THE CHANCELLOR was forced to defend his surprise tax raid on oil firms yesterday after energy giant Statoil announced that it was suspending a $10bn (£6.2bn) investment in the North Sea in response to the hike.
Statoil, Norway’s top fuel producer, was due to hire contractors in the next few weeks to work on the Mariner and Bressay fields, the biggest development opportunity left in the North Sea with 3.5bn barrels of oil equivalent. But a spokesperson for the firm said yesterday: “We believed that we were able to develop [the fields] but with these proposed tax increases we need to reconsider the project.”
Statoil was due to produce its first oil at the site in 2016. Around 640m barrels of crude oil are expected to be extracted from the sites – carrying a value of tens of billions of pounds at today’s price of $115.34 a barrel.

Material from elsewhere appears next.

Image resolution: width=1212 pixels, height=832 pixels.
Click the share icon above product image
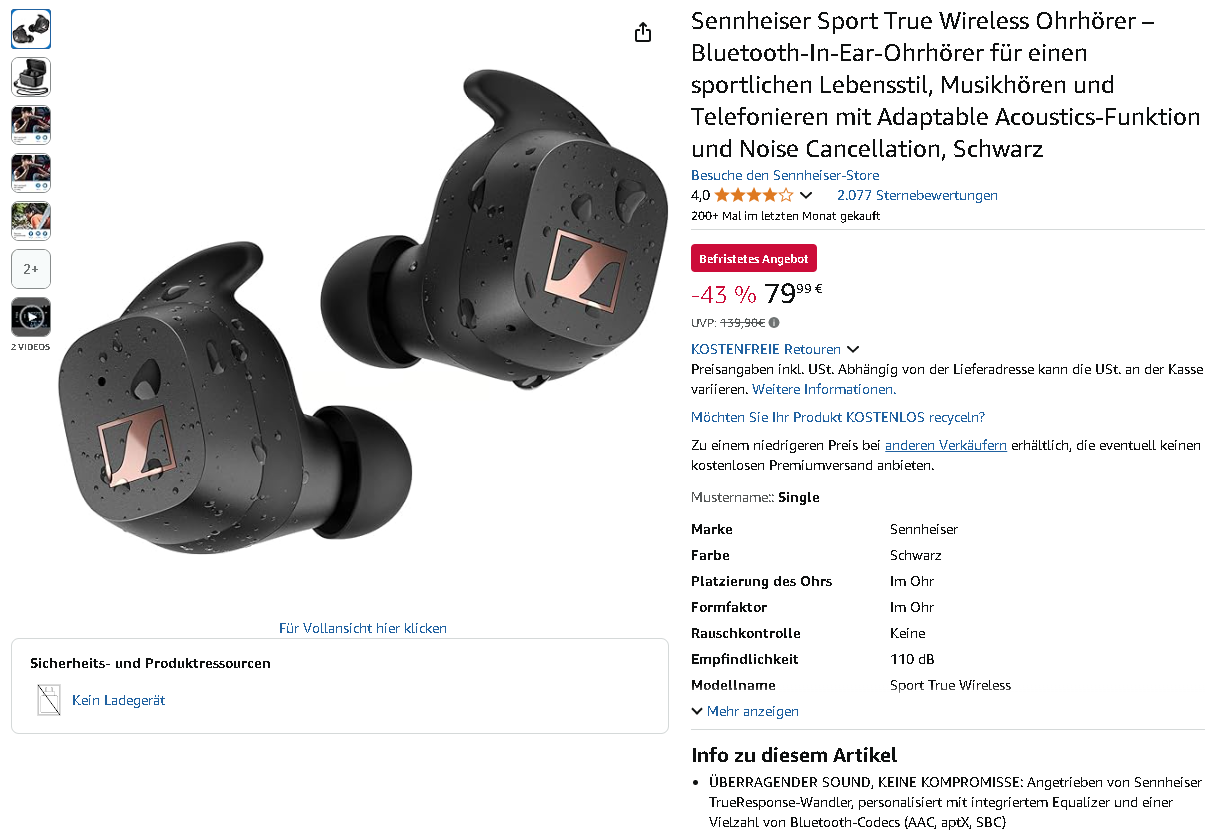click(643, 32)
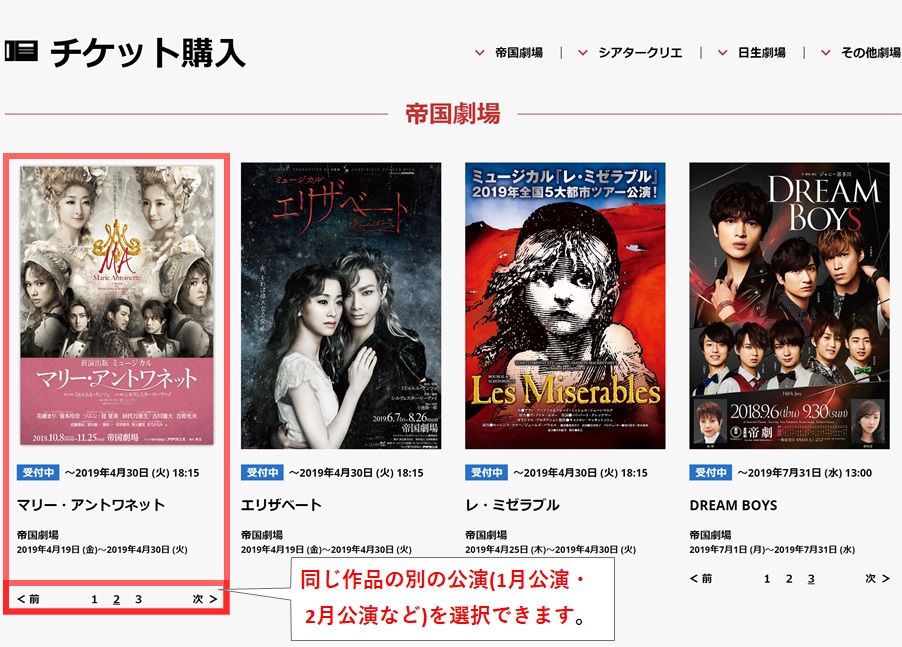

George Osborne hiked the tax on UK oil profits from 20 to 32 per cent in last week’s Budget, fuelling fears that jobs would be lost and exploration halted, forcing the UK?to rely more on imported energy. Some older oil fields now have a tax rate of 81 per cent.
The government hopes to raise more than £10bn over the course of the current Parliament, to fund an immediate 1p per litre fuel duty cut and a fuel stabiliser to cushion motorists from rising oil prices.
Osborne told yesterday’s Treasury select committee: “I don’t think it is possible to actively consult a business sector on a tax rise in a Budget. I think that would have been very difficult.”
He added: “No industry is going to welcome with open arms a tax rise on it and I would be very surprised if they had, but I would suggest that the current oil price and the forecast oil price certainly makes it very profitable to invest in the North Sea.” Osborne said the government will get in touch with Statoil to talk about the tax raid.
Industry body Oil & Gas UK said it was not surprised by Statoil’s decision. “The tax change has damaged the industry’s confidence and trust in the tax regime and that trust will take a long time to rebuild,” said economics director Mike Tholen.
Oil & Gas UK also contradicted guidance from the Office of Budget Responsibility, whose chairman Robert Chote told the select committee yesterday that the tax increase would have “no significant impact” on investments, adding that Statoil had merely postponed its final decision rather than the actual project.
Osborne added that the Organisation for Economic Co-operation and Development (OECD) has praised his Budget as “pav[ing] the way for a stronger recovery”.